TASK TO COMPLETE: Please return the lines below verbatim, beginning at the one that has "Where should I click to: Select" and stopping after the one that has "Task: Collapse the", and add no other lines.

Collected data
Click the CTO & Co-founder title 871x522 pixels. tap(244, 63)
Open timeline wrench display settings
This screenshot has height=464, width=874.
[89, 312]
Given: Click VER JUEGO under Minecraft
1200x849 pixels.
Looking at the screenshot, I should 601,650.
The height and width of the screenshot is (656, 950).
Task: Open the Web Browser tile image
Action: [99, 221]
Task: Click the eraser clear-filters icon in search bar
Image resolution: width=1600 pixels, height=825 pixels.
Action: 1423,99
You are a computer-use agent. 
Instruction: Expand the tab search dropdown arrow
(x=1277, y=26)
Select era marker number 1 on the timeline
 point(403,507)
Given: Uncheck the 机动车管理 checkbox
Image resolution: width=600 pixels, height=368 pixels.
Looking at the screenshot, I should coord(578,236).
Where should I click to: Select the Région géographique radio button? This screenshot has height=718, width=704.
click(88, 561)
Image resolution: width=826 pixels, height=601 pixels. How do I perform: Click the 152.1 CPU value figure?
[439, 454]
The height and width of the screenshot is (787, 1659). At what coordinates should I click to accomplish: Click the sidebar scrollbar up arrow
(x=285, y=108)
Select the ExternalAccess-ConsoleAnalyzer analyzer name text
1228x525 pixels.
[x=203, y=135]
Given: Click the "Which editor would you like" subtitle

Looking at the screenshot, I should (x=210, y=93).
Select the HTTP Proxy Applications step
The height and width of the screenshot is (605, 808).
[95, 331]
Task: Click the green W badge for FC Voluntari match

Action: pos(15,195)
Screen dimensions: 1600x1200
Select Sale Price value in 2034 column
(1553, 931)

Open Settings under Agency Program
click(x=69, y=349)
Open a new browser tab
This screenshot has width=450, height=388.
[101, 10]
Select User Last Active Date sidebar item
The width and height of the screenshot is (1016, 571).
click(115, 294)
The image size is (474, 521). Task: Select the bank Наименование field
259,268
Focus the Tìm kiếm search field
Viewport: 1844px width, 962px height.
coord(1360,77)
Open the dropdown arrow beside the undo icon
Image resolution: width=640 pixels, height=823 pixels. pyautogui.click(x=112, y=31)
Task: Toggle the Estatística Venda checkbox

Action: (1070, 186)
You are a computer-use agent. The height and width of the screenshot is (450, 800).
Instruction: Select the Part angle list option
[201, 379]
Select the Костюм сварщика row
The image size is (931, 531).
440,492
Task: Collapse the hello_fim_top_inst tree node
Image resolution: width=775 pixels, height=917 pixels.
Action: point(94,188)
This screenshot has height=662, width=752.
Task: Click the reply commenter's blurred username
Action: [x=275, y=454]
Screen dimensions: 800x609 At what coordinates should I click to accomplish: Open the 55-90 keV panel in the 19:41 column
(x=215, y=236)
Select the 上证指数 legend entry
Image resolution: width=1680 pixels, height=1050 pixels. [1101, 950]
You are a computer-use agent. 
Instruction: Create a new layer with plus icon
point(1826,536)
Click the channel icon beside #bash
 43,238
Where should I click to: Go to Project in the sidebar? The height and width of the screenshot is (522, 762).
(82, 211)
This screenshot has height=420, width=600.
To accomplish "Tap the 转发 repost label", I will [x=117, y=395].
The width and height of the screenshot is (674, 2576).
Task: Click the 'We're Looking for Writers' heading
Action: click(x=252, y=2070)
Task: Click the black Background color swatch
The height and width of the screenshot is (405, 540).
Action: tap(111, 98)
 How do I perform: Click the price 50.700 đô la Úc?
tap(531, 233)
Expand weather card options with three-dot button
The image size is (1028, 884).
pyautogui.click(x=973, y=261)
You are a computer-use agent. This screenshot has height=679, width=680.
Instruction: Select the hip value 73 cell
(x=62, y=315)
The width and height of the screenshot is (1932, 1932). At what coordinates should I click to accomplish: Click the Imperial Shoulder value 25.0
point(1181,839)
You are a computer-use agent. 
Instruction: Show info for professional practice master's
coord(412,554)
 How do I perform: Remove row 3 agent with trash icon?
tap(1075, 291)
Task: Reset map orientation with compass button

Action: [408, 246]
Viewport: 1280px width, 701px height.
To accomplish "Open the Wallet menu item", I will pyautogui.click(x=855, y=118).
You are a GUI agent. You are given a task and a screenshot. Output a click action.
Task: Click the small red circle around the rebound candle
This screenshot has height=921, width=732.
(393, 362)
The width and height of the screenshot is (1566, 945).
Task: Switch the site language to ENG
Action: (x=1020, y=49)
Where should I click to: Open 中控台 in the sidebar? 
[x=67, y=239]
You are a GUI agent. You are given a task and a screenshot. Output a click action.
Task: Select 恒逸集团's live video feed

ANSWER SPACE:
Where should I click to: Select the Région géographique radio button? This screenshot has height=718, width=704.
click(88, 561)
Image resolution: width=826 pixels, height=601 pixels. How do I perform: Click the 152.1 CPU value figure?
[439, 454]
The height and width of the screenshot is (787, 1659). At what coordinates should I click to accomplish: Click the sidebar scrollbar up arrow
(x=285, y=108)
Select the ExternalAccess-ConsoleAnalyzer analyzer name text
1228x525 pixels.
[x=203, y=135]
Given: Click the "Which editor would you like" subtitle

Looking at the screenshot, I should (x=210, y=93).
Select the HTTP Proxy Applications step
The height and width of the screenshot is (605, 808).
[95, 331]
Task: Click the green W badge for FC Voluntari match

Action: pos(15,195)
Screen dimensions: 1600x1200
Select Sale Price value in 2034 column
(1553, 931)

Open Settings under Agency Program
click(x=69, y=349)
Open a new browser tab
This screenshot has width=450, height=388.
[101, 10]
Select User Last Active Date sidebar item
The width and height of the screenshot is (1016, 571).
click(115, 294)
The image size is (474, 521). Task: Select the bank Наименование field
259,268
Focus the Tìm kiếm search field
Viewport: 1844px width, 962px height.
coord(1360,77)
Open the dropdown arrow beside the undo icon
Image resolution: width=640 pixels, height=823 pixels. pyautogui.click(x=112, y=31)
Task: Toggle the Estatística Venda checkbox

Action: (1070, 186)
You are a computer-use agent. The height and width of the screenshot is (450, 800).
Instruction: Select the Part angle list option
[201, 379]
Select the Костюм сварщика row
The image size is (931, 531).
440,492
Task: Collapse the hello_fim_top_inst tree node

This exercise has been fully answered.